Fused Deposition Modeling (FDM) is a widely used additive manufacturing (AM) technique valued for its flexibility and cost-efficiency, with applications in a variety of industries including healthcare and aerospace. Recent developments have made affordable FDM machines accessible and encouraged adoption among diverse users. However, the design, planning, and production process in FDM require specialized interdisciplinary knowledge. Managing the complex parameters and resolving print defects in FDM remain challenging. These technical complexities form the most critical barrier preventing individuals without technical backgrounds and even professional engineers without training in other domains from participating in AM design and manufacturing. Large Language Models (LLMs), with their advanced capabilities in text and code processing, offer the potential for addressing these challenges in FDM. However, existing research on LLM applications in this field is limited, typically focusing on specific use cases without providing comprehensive evaluations across multiple models and tasks. To this end, we introduce FDM-Bench, a benchmark dataset designed to evaluate LLMs on FDM-specific tasks. FDM-Bench enables a thorough assessment by including user queries across various experience levels and G-code samples that represent a range of anomalies. We evaluate two closed-source models (GPT-4o and Claude 3.5 Sonnet) and two open-source models (Llama-3.1-70B and Llama-3.1-405B) on FDM-Bench. A panel of FDM experts assess the models' responses to user queries in detail. Results indicate that closed-source models generally outperform open-source models in G-code anomaly detection, whereas Llama-3.1-405B demonstrates a slight advantage over other models in responding to user queries.
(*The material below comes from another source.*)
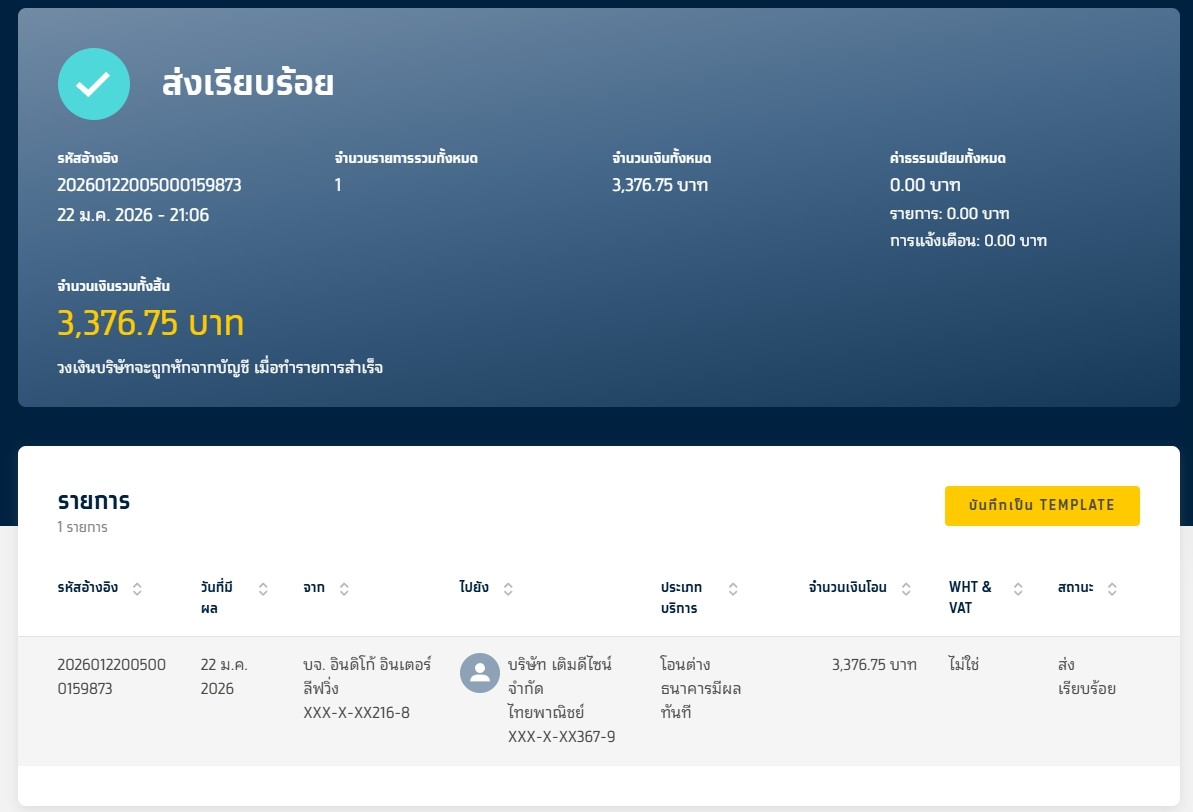Click the ส่งเรียบร้อย success title at top

coord(248,84)
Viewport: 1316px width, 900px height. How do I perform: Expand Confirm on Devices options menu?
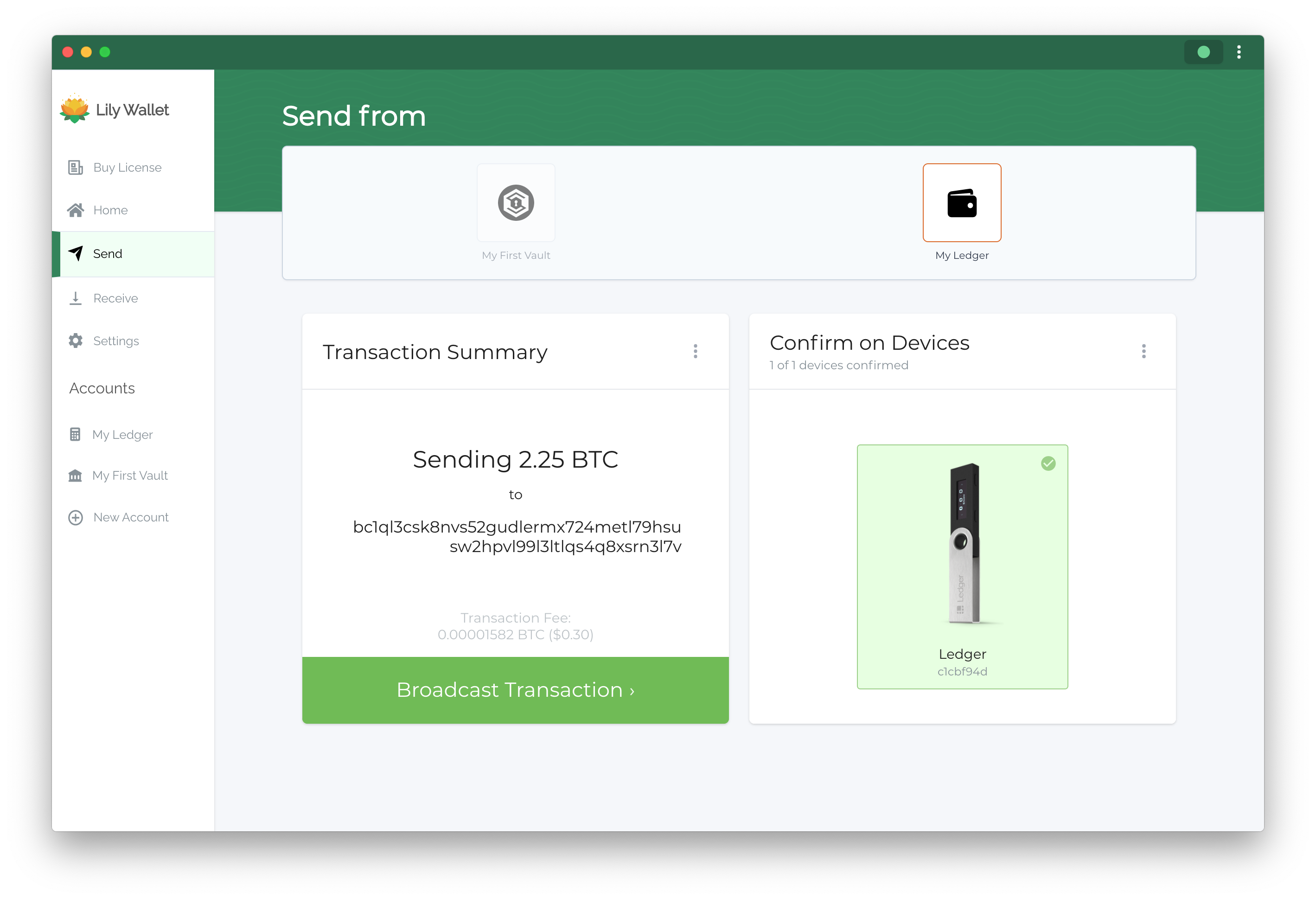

These findings underscore FDM-Bench's potential as a foundational tool for advancing research on LLM capabilities in FDM.

Paper Structure

This paper contains 25 sections, 5 figures.

Figures (5)

  • Figure 1: Printed parts illustrating different FDM quality classes: (a) ND, (b) UE, (c) OE, and (d) SP.
  • Figure 2: Confusion matrices for G-code anomaly detection across four LLM models: (a) GPT-4o, (b) Claude 3.5 Sonnet, (c) Llama 70B, and (d) Llama 405B.
  • Figure 3: Average probability assigned by each LLM model to the correct label for each G-code class. Crosses indicate the average probability assigned to each label across all samples.
  • Figure 4: Average scores (1–5 scale) for each LLM model on free-form user query responses across three metrics: accuracy, precision, and relevance.
  • Figure 5: Accuracy comparison of LLM models in answering multiple-choice questions across different user expertise levels.